GKN urges shareholders to reject 'derisory' offer as Melrose outlines terms
Turnaround specialist Melrose Industries outlined the formal terms of its £7.4bn offer for GKN on Thursday, promising to simplify and declutter the business, but GKN responded by urging its shareholders to reject the “derisory” offer.
Melrose chairman Christopher Miller said that together with the 81p in cash, Melrose’s offer represents a total value of 418.3p per share, which is the highest price that GKN has ever traded in the past 10 years.
Miller pointed out that since it approached the company, GKN’s share price has risen 30% to 422.8p, while the Melrose share price has increased to 226.4p from 217.6p. He said this was an early indicator of the value of the enlarged group.
GKN stood firm, however, noting that the terms of the offer were unchanged from the announcement on 17 January and that it continues to view the bid as “entirely opportunistic”, fundamentally undervaluing the group and its prospects.
GKN argued that by rejecting the offer, shareholders would see 100% of the value created, while accepting it would see them lose 40% of this upside. It also said that Melrose was “not the right owner” for GKN as it lacks experience in relevant high technology businesses.
Chief executive Anne Stevens said: “Melrose is trying to buy GKN on the cheap and with GKN’s own money, just at the point when our company is beginning to reap the benefits of its long-term investments.
“GKN’s new leadership team is committed to maximising shareholder value.

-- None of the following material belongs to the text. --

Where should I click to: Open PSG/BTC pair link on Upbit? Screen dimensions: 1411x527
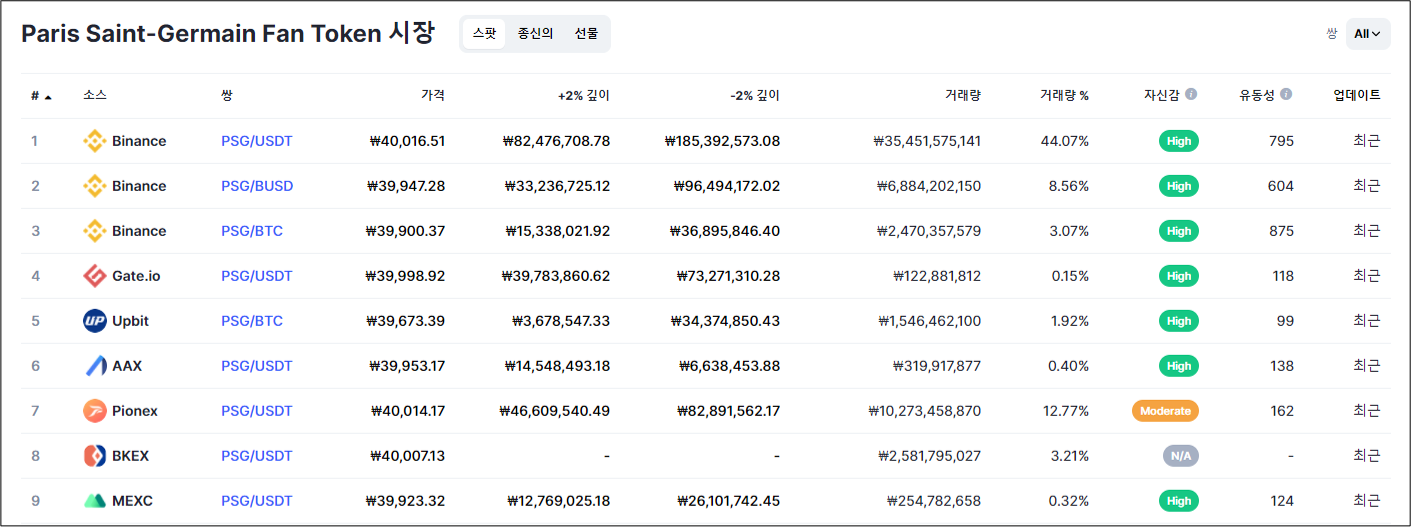[252, 321]
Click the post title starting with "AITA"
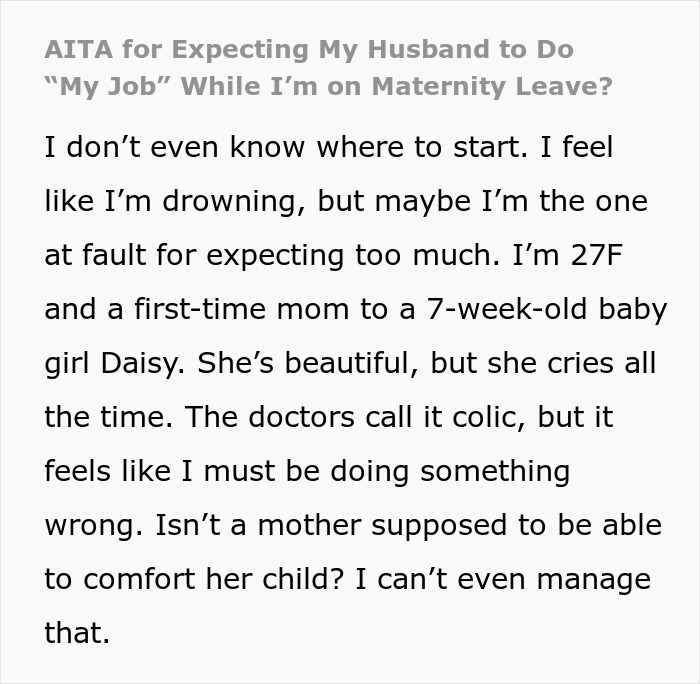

We are excited about presenting ‘Project Boost’ and our wider transformation plan to shareholders in the next two weeks. We will show how we expect to deliver a step-change in operational performance and financial returns, based on real engineering not financial engineering. We remain committed to separation at the right time.”
Miller said in the offer document that the team at Melrose can bring about “a transformation of GKN to unlock its full potential for the benefit of shareholders, employees, pensioners and customers alike”.
“We will replicate our proven approach by supporting GKN's operational management to transform, invest in and grow their businesses. We consider a change of control is a vital first step needed to allow for this transformation.
“We expect to re-energise and re-purpose GKN's operations to enable them to exceed GKN's own top-end group trading margin target of 10%. We believe that we can deliver significantly greater benefits to the shareholders of GKN than GKN could otherwise achieve on its own.”
Melrose said it has already identified several immediate actions which it expects to implement. These include head office restructuring and consequent simplification of the management structure; change of culture to focus on performance and reduced cost base; focus on profitability, not sales; investment in operations to produce return rather than growth only; return management focus back to the business by changing incentives and ensuring targets are delivered; and fast economic-based decision making to create a speedy, flat and non-bureaucratic organisation.
Miller also reiterated Melrose’s belief that a “hasty separation” of GKN’s automotive and aerospace businesses was not a good idea. “We strongly believe that both businesses need investment and improvement and that any actions to immediately separate the businesses in preparation for a sale of one or the other would be value destructive.”
At 0950 GMT, GKN shares were up 1.1% to 427.30p, while Melrose was up 0.5 to 227.60p.